- Problem to solve -
Could you set down exactly the lines of the data below, starting at the one that holds "Task: Expand the Suppliers table fields" and ending at the one that holds "Task: Select the first photo carousel dot", both included, and only those?

- Input data -
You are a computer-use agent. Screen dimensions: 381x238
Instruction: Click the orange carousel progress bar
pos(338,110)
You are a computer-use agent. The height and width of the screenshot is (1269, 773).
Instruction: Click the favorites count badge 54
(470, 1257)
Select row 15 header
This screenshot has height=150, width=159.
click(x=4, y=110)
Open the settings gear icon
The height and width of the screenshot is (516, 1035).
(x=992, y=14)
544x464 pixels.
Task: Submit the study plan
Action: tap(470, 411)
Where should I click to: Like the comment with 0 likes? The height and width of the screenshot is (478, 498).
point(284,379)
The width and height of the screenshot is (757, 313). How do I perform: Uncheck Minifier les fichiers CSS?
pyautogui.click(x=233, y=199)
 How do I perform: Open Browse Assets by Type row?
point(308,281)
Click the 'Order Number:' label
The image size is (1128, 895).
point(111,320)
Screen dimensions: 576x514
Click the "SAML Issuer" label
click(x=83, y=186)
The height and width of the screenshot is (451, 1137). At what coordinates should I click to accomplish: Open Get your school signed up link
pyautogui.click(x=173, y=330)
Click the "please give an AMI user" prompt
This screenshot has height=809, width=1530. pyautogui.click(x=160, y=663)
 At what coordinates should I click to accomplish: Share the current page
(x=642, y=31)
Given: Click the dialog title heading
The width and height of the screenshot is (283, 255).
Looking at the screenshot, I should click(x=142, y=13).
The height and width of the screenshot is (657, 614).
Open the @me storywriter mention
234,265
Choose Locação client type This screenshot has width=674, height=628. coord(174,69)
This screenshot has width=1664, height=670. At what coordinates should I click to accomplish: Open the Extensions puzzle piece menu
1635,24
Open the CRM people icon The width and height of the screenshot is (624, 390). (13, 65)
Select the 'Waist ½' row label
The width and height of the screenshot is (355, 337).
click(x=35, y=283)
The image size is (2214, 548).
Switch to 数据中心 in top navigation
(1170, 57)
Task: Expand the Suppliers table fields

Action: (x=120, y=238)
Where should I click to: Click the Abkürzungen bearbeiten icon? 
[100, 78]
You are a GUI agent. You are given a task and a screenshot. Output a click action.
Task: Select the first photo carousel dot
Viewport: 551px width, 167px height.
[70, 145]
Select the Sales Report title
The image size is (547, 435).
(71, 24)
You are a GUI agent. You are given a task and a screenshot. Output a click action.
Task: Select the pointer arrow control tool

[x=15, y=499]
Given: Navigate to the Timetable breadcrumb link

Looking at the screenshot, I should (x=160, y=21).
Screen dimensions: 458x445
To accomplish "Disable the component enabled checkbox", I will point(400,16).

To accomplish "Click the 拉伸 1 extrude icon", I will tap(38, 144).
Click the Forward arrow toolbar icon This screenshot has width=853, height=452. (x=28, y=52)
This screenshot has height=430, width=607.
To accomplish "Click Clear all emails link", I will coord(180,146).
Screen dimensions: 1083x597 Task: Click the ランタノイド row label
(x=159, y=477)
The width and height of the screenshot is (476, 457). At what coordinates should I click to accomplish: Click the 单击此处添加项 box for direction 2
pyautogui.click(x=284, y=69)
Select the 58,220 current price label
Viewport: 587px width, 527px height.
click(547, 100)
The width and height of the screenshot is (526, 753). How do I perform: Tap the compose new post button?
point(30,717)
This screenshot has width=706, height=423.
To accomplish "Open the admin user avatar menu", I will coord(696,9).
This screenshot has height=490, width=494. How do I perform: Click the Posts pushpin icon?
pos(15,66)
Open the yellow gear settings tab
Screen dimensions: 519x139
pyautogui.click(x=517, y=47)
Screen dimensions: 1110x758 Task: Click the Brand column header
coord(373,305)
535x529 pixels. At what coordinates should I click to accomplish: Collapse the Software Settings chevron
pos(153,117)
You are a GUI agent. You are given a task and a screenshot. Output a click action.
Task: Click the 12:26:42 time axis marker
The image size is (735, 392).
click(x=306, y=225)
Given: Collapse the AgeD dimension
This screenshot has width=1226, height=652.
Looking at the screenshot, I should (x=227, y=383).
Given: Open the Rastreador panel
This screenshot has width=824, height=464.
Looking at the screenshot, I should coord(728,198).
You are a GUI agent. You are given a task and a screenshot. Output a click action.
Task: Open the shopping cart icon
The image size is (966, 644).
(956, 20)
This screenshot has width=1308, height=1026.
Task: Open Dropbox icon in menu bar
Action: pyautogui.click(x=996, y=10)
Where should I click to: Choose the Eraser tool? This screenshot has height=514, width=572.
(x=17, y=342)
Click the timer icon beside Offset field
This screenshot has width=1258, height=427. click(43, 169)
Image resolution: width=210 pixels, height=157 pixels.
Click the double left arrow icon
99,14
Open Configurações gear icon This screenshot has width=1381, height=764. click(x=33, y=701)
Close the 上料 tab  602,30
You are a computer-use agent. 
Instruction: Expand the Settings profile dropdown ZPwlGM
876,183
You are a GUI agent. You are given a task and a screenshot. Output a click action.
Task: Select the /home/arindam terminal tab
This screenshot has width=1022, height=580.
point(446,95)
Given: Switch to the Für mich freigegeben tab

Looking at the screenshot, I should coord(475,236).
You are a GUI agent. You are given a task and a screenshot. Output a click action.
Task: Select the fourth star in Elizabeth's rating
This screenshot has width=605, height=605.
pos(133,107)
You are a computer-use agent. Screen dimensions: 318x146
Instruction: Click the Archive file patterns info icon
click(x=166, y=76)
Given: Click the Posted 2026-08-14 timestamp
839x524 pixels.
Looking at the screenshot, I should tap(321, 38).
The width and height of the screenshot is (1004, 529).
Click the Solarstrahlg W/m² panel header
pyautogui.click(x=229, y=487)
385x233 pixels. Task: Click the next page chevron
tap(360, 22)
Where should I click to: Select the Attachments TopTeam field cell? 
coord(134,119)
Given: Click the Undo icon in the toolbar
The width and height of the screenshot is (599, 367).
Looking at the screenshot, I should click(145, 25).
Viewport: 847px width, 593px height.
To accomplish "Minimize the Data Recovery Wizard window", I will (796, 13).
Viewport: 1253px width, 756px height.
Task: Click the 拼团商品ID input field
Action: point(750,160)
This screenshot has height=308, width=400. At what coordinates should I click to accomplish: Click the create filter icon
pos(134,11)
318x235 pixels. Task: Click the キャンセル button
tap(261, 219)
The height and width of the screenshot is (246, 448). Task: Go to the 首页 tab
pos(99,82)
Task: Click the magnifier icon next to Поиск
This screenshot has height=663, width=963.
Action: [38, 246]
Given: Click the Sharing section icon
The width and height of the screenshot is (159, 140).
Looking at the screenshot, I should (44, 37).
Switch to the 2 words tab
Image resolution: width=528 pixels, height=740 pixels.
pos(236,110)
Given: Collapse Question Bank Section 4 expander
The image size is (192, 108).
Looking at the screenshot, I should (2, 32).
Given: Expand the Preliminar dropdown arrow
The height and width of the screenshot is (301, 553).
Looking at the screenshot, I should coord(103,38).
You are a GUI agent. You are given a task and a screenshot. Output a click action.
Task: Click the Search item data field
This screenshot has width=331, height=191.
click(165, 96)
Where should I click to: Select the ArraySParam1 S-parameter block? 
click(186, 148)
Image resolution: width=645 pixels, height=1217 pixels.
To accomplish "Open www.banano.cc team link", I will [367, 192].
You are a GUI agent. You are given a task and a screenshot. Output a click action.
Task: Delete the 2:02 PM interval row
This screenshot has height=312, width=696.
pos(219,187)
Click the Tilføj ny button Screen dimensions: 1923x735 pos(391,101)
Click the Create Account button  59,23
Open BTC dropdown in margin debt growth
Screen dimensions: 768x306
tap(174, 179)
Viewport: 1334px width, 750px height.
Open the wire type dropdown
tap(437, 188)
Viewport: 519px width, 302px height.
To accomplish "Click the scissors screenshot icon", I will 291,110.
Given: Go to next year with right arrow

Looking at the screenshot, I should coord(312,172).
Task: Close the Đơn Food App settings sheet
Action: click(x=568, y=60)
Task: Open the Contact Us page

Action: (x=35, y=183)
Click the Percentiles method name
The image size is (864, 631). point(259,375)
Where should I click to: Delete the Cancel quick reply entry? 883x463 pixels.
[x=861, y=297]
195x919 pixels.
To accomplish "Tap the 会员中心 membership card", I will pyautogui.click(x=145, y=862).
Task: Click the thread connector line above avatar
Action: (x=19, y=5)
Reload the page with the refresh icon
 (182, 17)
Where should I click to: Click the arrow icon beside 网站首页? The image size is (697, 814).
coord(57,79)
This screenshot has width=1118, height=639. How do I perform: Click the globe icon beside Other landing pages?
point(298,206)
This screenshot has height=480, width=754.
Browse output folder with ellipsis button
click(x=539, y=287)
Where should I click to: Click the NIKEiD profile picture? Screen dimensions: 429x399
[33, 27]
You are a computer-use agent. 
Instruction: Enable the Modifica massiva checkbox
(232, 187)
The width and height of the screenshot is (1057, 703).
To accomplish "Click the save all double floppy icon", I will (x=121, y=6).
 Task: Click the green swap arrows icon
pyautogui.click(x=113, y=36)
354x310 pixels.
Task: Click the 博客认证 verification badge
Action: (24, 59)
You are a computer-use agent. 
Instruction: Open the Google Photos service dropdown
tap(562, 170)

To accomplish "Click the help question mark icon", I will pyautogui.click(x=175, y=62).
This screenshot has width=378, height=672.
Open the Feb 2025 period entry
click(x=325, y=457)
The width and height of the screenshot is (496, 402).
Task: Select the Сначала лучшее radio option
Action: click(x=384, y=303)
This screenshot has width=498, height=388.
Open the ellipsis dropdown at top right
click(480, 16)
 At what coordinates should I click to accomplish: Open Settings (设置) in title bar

- Exercise result -
Task: Expand the Suppliers table fields

Action: (x=120, y=238)
Where should I click to: Click the Abkürzungen bearbeiten icon? 
[100, 78]
You are a GUI agent. You are given a task and a screenshot. Output a click action.
Task: Select the first photo carousel dot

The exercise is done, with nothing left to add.